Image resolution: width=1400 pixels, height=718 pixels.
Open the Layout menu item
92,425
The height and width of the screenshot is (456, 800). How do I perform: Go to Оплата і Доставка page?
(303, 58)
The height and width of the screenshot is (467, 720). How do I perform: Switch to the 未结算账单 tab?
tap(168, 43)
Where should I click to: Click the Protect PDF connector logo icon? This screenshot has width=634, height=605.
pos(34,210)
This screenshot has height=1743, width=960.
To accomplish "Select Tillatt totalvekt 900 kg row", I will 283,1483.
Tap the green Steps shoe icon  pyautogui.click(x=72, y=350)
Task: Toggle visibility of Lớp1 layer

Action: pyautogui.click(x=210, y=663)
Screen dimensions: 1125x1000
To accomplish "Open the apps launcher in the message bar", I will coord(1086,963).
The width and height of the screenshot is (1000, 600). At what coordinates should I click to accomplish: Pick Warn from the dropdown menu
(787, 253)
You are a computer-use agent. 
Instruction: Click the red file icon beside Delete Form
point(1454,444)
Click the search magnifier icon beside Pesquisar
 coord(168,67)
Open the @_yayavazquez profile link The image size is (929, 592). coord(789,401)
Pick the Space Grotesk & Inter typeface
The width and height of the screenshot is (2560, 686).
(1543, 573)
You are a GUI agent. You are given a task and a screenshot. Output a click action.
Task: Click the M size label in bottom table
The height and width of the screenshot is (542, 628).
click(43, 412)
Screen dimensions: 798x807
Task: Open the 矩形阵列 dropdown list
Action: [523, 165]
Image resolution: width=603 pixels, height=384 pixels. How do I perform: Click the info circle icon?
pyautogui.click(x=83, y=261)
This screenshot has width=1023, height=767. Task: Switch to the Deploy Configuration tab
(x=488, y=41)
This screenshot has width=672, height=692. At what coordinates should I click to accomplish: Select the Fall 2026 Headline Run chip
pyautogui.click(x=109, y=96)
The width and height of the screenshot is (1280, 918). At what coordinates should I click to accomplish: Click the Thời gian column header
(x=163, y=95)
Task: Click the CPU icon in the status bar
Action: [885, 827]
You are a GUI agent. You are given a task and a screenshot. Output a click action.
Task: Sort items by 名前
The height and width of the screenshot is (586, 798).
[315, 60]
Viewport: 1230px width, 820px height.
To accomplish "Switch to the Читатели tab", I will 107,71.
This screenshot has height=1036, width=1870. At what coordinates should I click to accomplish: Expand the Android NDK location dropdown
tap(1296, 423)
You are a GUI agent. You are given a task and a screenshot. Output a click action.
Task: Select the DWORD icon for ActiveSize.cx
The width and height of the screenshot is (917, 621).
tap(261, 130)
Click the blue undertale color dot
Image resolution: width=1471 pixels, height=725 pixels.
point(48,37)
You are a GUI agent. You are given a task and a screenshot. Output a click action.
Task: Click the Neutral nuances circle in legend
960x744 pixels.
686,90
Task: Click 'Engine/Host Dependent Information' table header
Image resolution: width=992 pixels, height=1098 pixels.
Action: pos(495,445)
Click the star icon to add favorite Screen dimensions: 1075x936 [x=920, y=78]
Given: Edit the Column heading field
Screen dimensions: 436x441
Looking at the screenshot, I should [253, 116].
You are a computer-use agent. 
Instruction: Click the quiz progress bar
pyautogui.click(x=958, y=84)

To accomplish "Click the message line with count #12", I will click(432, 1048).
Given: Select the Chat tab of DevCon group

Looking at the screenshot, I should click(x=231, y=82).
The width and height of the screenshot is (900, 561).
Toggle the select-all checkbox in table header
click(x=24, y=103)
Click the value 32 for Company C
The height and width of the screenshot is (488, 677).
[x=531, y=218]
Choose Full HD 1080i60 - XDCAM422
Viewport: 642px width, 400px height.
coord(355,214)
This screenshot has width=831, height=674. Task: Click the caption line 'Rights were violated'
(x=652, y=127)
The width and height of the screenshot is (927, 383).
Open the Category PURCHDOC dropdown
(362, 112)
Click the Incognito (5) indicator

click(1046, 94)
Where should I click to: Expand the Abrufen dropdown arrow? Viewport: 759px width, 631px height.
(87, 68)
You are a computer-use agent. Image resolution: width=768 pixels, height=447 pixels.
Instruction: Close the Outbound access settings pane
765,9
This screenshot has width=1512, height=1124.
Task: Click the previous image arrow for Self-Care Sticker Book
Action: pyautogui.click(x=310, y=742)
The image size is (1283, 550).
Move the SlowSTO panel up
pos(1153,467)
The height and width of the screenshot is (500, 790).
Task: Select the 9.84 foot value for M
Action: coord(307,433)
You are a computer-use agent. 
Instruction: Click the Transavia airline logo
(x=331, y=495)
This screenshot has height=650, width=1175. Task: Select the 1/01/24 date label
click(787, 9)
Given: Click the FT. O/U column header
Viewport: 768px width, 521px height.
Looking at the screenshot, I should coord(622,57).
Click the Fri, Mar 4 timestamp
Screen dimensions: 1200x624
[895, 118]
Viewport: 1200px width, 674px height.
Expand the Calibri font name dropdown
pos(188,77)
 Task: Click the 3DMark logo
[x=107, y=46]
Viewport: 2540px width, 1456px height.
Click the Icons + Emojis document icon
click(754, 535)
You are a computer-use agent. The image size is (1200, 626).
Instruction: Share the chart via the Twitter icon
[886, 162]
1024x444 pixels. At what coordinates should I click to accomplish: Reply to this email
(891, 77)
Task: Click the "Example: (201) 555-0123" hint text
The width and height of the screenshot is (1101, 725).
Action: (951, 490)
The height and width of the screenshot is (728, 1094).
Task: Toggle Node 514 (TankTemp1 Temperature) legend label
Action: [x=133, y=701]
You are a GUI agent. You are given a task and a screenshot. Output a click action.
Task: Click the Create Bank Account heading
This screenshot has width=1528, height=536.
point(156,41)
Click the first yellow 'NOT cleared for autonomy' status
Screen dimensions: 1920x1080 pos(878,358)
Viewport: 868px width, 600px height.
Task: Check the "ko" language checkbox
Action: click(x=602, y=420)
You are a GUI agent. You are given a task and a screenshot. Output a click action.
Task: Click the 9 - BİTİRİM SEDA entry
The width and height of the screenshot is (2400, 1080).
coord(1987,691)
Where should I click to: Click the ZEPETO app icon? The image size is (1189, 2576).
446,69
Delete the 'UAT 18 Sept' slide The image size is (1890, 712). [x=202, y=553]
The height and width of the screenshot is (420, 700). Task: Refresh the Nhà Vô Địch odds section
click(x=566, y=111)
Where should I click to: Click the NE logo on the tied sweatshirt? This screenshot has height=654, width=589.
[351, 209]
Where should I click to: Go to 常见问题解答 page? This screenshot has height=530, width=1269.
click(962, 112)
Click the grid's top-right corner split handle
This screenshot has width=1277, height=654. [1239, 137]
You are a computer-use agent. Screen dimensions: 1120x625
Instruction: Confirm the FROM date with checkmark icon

**PROBLEM TO SOLVE:** Go through the records and set every one down exactly.

**COMPLETED TASK:**
Image resolution: width=1400 pixels, height=718 pixels.
Open the Layout menu item
92,425
The height and width of the screenshot is (456, 800). How do I perform: Go to Оплата і Доставка page?
(303, 58)
The height and width of the screenshot is (467, 720). How do I perform: Switch to the 未结算账单 tab?
tap(168, 43)
Where should I click to: Click the Protect PDF connector logo icon? This screenshot has width=634, height=605.
pos(34,210)
This screenshot has height=1743, width=960.
To accomplish "Select Tillatt totalvekt 900 kg row", I will 283,1483.
Tap the green Steps shoe icon  pyautogui.click(x=72, y=350)
Task: Toggle visibility of Lớp1 layer

Action: pyautogui.click(x=210, y=663)
Screen dimensions: 1125x1000
To accomplish "Open the apps launcher in the message bar", I will coord(1086,963).
The width and height of the screenshot is (1000, 600). At what coordinates should I click to accomplish: Pick Warn from the dropdown menu
(787, 253)
You are a computer-use agent. 
Instruction: Click the red file icon beside Delete Form
point(1454,444)
Click the search magnifier icon beside Pesquisar
 coord(168,67)
Open the @_yayavazquez profile link The image size is (929, 592). coord(789,401)
Pick the Space Grotesk & Inter typeface
The width and height of the screenshot is (2560, 686).
(1543, 573)
You are a GUI agent. You are given a task and a screenshot. Output a click action.
Task: Click the M size label in bottom table
The height and width of the screenshot is (542, 628).
click(43, 412)
Screen dimensions: 798x807
Task: Open the 矩形阵列 dropdown list
Action: [523, 165]
Image resolution: width=603 pixels, height=384 pixels. How do I perform: Click the info circle icon?
pyautogui.click(x=83, y=261)
This screenshot has width=1023, height=767. Task: Switch to the Deploy Configuration tab
(x=488, y=41)
This screenshot has width=672, height=692. At what coordinates should I click to accomplish: Select the Fall 2026 Headline Run chip
pyautogui.click(x=109, y=96)
The width and height of the screenshot is (1280, 918). At what coordinates should I click to accomplish: Click the Thời gian column header
(x=163, y=95)
Task: Click the CPU icon in the status bar
Action: [885, 827]
You are a GUI agent. You are given a task and a screenshot. Output a click action.
Task: Sort items by 名前
The height and width of the screenshot is (586, 798).
[315, 60]
Viewport: 1230px width, 820px height.
To accomplish "Switch to the Читатели tab", I will 107,71.
This screenshot has height=1036, width=1870. At what coordinates should I click to accomplish: Expand the Android NDK location dropdown
tap(1296, 423)
You are a GUI agent. You are given a task and a screenshot. Output a click action.
Task: Select the DWORD icon for ActiveSize.cx
The width and height of the screenshot is (917, 621).
tap(261, 130)
Click the blue undertale color dot
Image resolution: width=1471 pixels, height=725 pixels.
point(48,37)
You are a GUI agent. You are given a task and a screenshot. Output a click action.
Task: Click the Neutral nuances circle in legend
960x744 pixels.
686,90
Task: Click 'Engine/Host Dependent Information' table header
Image resolution: width=992 pixels, height=1098 pixels.
Action: pos(495,445)
Click the star icon to add favorite Screen dimensions: 1075x936 [x=920, y=78]
Given: Edit the Column heading field
Screen dimensions: 436x441
Looking at the screenshot, I should [253, 116].
You are a computer-use agent. 
Instruction: Click the quiz progress bar
pyautogui.click(x=958, y=84)

To accomplish "Click the message line with count #12", I will click(432, 1048).
Given: Select the Chat tab of DevCon group

Looking at the screenshot, I should click(x=231, y=82).
The width and height of the screenshot is (900, 561).
Toggle the select-all checkbox in table header
click(x=24, y=103)
Click the value 32 for Company C
The height and width of the screenshot is (488, 677).
[x=531, y=218]
Choose Full HD 1080i60 - XDCAM422
Viewport: 642px width, 400px height.
coord(355,214)
This screenshot has width=831, height=674. Task: Click the caption line 'Rights were violated'
(x=652, y=127)
The width and height of the screenshot is (927, 383).
Open the Category PURCHDOC dropdown
(362, 112)
Click the Incognito (5) indicator

click(1046, 94)
Where should I click to: Expand the Abrufen dropdown arrow? Viewport: 759px width, 631px height.
(87, 68)
You are a computer-use agent. Image resolution: width=768 pixels, height=447 pixels.
Instruction: Close the Outbound access settings pane
765,9
This screenshot has width=1512, height=1124.
Task: Click the previous image arrow for Self-Care Sticker Book
Action: pyautogui.click(x=310, y=742)
The image size is (1283, 550).
Move the SlowSTO panel up
pos(1153,467)
The height and width of the screenshot is (500, 790).
Task: Select the 9.84 foot value for M
Action: coord(307,433)
You are a computer-use agent. 
Instruction: Click the Transavia airline logo
(x=331, y=495)
This screenshot has height=650, width=1175. Task: Select the 1/01/24 date label
click(787, 9)
Given: Click the FT. O/U column header
Viewport: 768px width, 521px height.
Looking at the screenshot, I should coord(622,57).
Click the Fri, Mar 4 timestamp
Screen dimensions: 1200x624
[895, 118]
Viewport: 1200px width, 674px height.
Expand the Calibri font name dropdown
pos(188,77)
 Task: Click the 3DMark logo
[x=107, y=46]
Viewport: 2540px width, 1456px height.
Click the Icons + Emojis document icon
click(754, 535)
You are a computer-use agent. The image size is (1200, 626).
Instruction: Share the chart via the Twitter icon
[886, 162]
1024x444 pixels. At what coordinates should I click to accomplish: Reply to this email
(891, 77)
Task: Click the "Example: (201) 555-0123" hint text
The width and height of the screenshot is (1101, 725).
Action: (951, 490)
The height and width of the screenshot is (728, 1094).
Task: Toggle Node 514 (TankTemp1 Temperature) legend label
Action: [x=133, y=701]
You are a GUI agent. You are given a task and a screenshot. Output a click action.
Task: Click the Create Bank Account heading
This screenshot has width=1528, height=536.
point(156,41)
Click the first yellow 'NOT cleared for autonomy' status
Screen dimensions: 1920x1080 pos(878,358)
Viewport: 868px width, 600px height.
Task: Check the "ko" language checkbox
Action: click(x=602, y=420)
You are a GUI agent. You are given a task and a screenshot. Output a click action.
Task: Click the 9 - BİTİRİM SEDA entry
The width and height of the screenshot is (2400, 1080).
coord(1987,691)
Where should I click to: Click the ZEPETO app icon? The image size is (1189, 2576).
446,69
Delete the 'UAT 18 Sept' slide The image size is (1890, 712). [x=202, y=553]
The height and width of the screenshot is (420, 700). Task: Refresh the Nhà Vô Địch odds section
click(x=566, y=111)
Where should I click to: Click the NE logo on the tied sweatshirt? This screenshot has height=654, width=589.
[351, 209]
Where should I click to: Go to 常见问题解答 page? This screenshot has height=530, width=1269.
click(962, 112)
Click the grid's top-right corner split handle
This screenshot has width=1277, height=654. [1239, 137]
You are a computer-use agent. Screen dimensions: 1120x625
Instruction: Confirm the FROM date with checkmark icon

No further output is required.